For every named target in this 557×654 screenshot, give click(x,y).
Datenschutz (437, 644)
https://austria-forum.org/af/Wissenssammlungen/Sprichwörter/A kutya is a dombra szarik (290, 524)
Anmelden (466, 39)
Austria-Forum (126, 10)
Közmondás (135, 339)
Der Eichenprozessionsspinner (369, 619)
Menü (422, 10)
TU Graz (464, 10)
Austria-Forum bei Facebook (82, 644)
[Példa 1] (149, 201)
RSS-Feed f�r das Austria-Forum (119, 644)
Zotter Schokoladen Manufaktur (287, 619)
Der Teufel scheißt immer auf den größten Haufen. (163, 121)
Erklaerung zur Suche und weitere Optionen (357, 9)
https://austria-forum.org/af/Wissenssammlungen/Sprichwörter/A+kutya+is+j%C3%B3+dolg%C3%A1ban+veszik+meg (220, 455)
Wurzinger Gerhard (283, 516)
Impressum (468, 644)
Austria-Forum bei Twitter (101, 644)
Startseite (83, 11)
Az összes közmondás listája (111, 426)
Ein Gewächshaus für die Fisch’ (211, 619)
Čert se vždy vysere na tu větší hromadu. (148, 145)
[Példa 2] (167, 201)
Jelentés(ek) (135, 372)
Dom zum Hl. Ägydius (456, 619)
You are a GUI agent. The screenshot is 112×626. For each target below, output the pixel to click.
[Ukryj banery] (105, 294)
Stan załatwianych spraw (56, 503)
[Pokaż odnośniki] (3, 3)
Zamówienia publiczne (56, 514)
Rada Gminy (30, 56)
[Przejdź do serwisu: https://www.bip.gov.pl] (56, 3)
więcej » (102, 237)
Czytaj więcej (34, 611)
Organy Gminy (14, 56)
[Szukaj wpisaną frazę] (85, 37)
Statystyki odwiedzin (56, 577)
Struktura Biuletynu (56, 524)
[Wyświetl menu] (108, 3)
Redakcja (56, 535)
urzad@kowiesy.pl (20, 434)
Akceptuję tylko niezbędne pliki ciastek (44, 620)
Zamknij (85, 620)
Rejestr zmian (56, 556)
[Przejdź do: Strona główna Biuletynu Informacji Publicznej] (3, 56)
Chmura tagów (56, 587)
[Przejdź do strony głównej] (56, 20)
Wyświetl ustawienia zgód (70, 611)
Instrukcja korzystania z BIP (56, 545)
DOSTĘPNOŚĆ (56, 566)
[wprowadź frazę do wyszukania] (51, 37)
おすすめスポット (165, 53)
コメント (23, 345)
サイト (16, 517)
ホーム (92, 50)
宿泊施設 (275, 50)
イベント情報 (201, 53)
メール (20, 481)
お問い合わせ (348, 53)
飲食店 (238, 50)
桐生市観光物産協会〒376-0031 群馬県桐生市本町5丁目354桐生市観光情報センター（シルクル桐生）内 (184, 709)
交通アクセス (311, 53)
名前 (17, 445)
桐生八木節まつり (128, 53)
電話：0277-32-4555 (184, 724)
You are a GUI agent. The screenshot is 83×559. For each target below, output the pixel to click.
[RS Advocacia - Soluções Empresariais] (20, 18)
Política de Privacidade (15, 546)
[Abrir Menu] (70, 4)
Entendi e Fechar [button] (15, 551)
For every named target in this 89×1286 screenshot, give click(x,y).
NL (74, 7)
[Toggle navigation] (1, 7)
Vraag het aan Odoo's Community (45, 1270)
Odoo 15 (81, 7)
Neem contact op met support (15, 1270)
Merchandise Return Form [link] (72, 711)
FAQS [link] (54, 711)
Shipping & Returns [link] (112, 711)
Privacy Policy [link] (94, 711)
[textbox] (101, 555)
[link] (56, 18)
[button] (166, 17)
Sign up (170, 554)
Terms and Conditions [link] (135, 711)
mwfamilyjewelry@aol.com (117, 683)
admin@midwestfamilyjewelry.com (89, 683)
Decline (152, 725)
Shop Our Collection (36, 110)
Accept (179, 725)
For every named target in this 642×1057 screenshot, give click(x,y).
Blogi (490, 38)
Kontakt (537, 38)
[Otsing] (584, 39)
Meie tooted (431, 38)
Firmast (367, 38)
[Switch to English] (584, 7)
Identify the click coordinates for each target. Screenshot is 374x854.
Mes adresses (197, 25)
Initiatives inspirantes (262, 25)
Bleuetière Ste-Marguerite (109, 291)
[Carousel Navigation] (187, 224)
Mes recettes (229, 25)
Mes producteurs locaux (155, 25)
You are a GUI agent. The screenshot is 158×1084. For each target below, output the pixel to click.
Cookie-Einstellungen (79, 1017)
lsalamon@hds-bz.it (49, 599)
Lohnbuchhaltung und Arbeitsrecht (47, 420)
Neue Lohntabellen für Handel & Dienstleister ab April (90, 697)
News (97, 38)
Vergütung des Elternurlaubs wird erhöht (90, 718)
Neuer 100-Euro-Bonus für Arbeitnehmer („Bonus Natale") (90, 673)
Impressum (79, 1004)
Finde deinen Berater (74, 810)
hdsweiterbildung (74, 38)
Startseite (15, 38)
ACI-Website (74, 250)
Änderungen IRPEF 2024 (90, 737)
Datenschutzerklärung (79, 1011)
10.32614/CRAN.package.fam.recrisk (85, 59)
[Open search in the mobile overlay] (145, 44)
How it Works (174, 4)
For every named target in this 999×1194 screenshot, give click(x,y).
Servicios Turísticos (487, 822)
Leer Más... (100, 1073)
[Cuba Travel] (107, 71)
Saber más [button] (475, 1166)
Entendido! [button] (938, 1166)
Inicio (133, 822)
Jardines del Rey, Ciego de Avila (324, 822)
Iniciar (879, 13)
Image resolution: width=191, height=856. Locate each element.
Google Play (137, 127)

# # # # #

» **AIM**: Render every line of the material above as a numbered list, omitting any blank lines.

» **RESULT FOR THIS EXERCISE**:
1. For every named target in this 557×654 screenshot, give click(x,y).
2. Datenschutz (437, 644)
3. https://austria-forum.org/af/Wissenssammlungen/Sprichwörter/A kutya is a dombra szarik (290, 524)
4. Anmelden (466, 39)
5. Austria-Forum (126, 10)
6. Közmondás (135, 339)
7. Der Eichenprozessionsspinner (369, 619)
8. Menü (422, 10)
9. TU Graz (464, 10)
10. Austria-Forum bei Facebook (82, 644)
11. [Példa 1] (149, 201)
12. RSS-Feed f�r das Austria-Forum (119, 644)
13. Zotter Schokoladen Manufaktur (287, 619)
14. Der Teufel scheißt immer auf den größten Haufen. (163, 121)
15. Erklaerung zur Suche und weitere Optionen (357, 9)
16. https://austria-forum.org/af/Wissenssammlungen/Sprichwörter/A+kutya+is+j%C3%B3+dolg%C3%A1ban+veszik+meg (220, 455)
17. Wurzinger Gerhard (283, 516)
18. Impressum (468, 644)
19. Austria-Forum bei Twitter (101, 644)
20. Startseite (83, 11)
21. Az összes közmondás listája (111, 426)
22. Ein Gewächshaus für die Fisch’ (211, 619)
23. Čert se vždy vysere na tu větší hromadu. (148, 145)
24. [Példa 2] (167, 201)
25. Jelentés(ek) (135, 372)
26. Dom zum Hl. Ägydius (456, 619)
27. You are a GUI agent. The screenshot is 112×626. For each target below, output the pixel to click.
28. [Ukryj banery] (105, 294)
29. Stan załatwianych spraw (56, 503)
30. [Pokaż odnośniki] (3, 3)
31. Zamówienia publiczne (56, 514)
32. Rada Gminy (30, 56)
33. [Przejdź do serwisu: https://www.bip.gov.pl] (56, 3)
34. więcej » (102, 237)
35. Czytaj więcej (34, 611)
36. Organy Gminy (14, 56)
37. [Szukaj wpisaną frazę] (85, 37)
38. Statystyki odwiedzin (56, 577)
39. Struktura Biuletynu (56, 524)
40. [Wyświetl menu] (108, 3)
41. Redakcja (56, 535)
42. urzad@kowiesy.pl (20, 434)
43. Akceptuję tylko niezbędne pliki ciastek (44, 620)
44. Zamknij (85, 620)
45. Rejestr zmian (56, 556)
46. [Przejdź do: Strona główna Biuletynu Informacji Publicznej] (3, 56)
47. Chmura tagów (56, 587)
48. [Przejdź do strony głównej] (56, 20)
49. Wyświetl ustawienia zgód (70, 611)
50. Instrukcja korzystania z BIP (56, 545)
51. DOSTĘPNOŚĆ (56, 566)
52. [wprowadź frazę do wyszukania] (51, 37)
53. おすすめスポット (165, 53)
54. コメント (23, 345)
55. サイト (16, 517)
56. ホーム (92, 50)
57. 宿泊施設 (275, 50)
58. イベント情報 (201, 53)
59. メール (20, 481)
60. お問い合わせ (348, 53)
61. 飲食店 (238, 50)
62. 桐生市観光物産協会〒376-0031 群馬県桐生市本町5丁目354桐生市観光情報センター（シルクル桐生）内 (184, 709)
63. 交通アクセス (311, 53)
64. 名前 (17, 445)
65. 桐生八木節まつり (128, 53)
66. 電話：0277-32-4555 (184, 724)
67. You are a GUI agent. The screenshot is 83×559. For each target below, output the pixel to click.
68. [RS Advocacia - Soluções Empresariais] (20, 18)
69. Política de Privacidade (15, 546)
70. [Abrir Menu] (70, 4)
71. Entendi e Fechar [button] (15, 551)
72. For every named target in this 89×1286 screenshot, give click(x,y).
73. NL (74, 7)
74. [Toggle navigation] (1, 7)
75. Vraag het aan Odoo's Community (45, 1270)
76. Odoo 15 (81, 7)
77. Neem contact op met support (15, 1270)
78. Merchandise Return Form [link] (72, 711)
79. FAQS [link] (54, 711)
80. Shipping & Returns [link] (112, 711)
81. Privacy Policy [link] (94, 711)
82. [textbox] (101, 555)
83. [link] (56, 18)
84. [button] (166, 17)
85. Sign up (170, 554)
86. Terms and Conditions [link] (135, 711)
87. mwfamilyjewelry@aol.com (117, 683)
88. admin@midwestfamilyjewelry.com (89, 683)
89. Decline (152, 725)
90. Shop Our Collection (36, 110)
91. Accept (179, 725)
92. For every named target in this 642×1057 screenshot, give click(x,y).
93. Blogi (490, 38)
94. Kontakt (537, 38)
95. [Otsing] (584, 39)
96. Meie tooted (431, 38)
97. Firmast (367, 38)
98. [Switch to English] (584, 7)
99. Identify the click coordinates for each target. Screenshot is 374x854.
100. Mes adresses (197, 25)
101. Initiatives inspirantes (262, 25)
102. Bleuetière Ste-Marguerite (109, 291)
103. [Carousel Navigation] (187, 224)
104. Mes recettes (229, 25)
105. Mes producteurs locaux (155, 25)
106. You are a GUI agent. The screenshot is 158×1084. For each target below, output the pixel to click.
107. Cookie-Einstellungen (79, 1017)
108. lsalamon@hds-bz.it (49, 599)
109. Lohnbuchhaltung und Arbeitsrecht (47, 420)
110. Neue Lohntabellen für Handel & Dienstleister ab April (90, 697)
111. News (97, 38)
112. Vergütung des Elternurlaubs wird erhöht (90, 718)
113. Neuer 100-Euro-Bonus für Arbeitnehmer („Bonus Natale") (90, 673)
114. Impressum (79, 1004)
115. Finde deinen Berater (74, 810)
116. hdsweiterbildung (74, 38)
117. Startseite (15, 38)
118. ACI-Website (74, 250)
119. Änderungen IRPEF 2024 (90, 737)
120. Datenschutzerklärung (79, 1011)
121. 10.32614/CRAN.package.fam.recrisk (85, 59)
122. [Open search in the mobile overlay] (145, 44)
123. How it Works (174, 4)
124. For every named target in this 999×1194 screenshot, give click(x,y).
125. Servicios Turísticos (487, 822)
126. Leer Más... (100, 1073)
127. [Cuba Travel] (107, 71)
128. Saber más [button] (475, 1166)
129. Entendido! [button] (938, 1166)
130. Inicio (133, 822)
131. Jardines del Rey, Ciego de Avila (324, 822)
132. Iniciar (879, 13)
133. Image resolution: width=191, height=856. Locate each element.
134. Google Play (137, 127)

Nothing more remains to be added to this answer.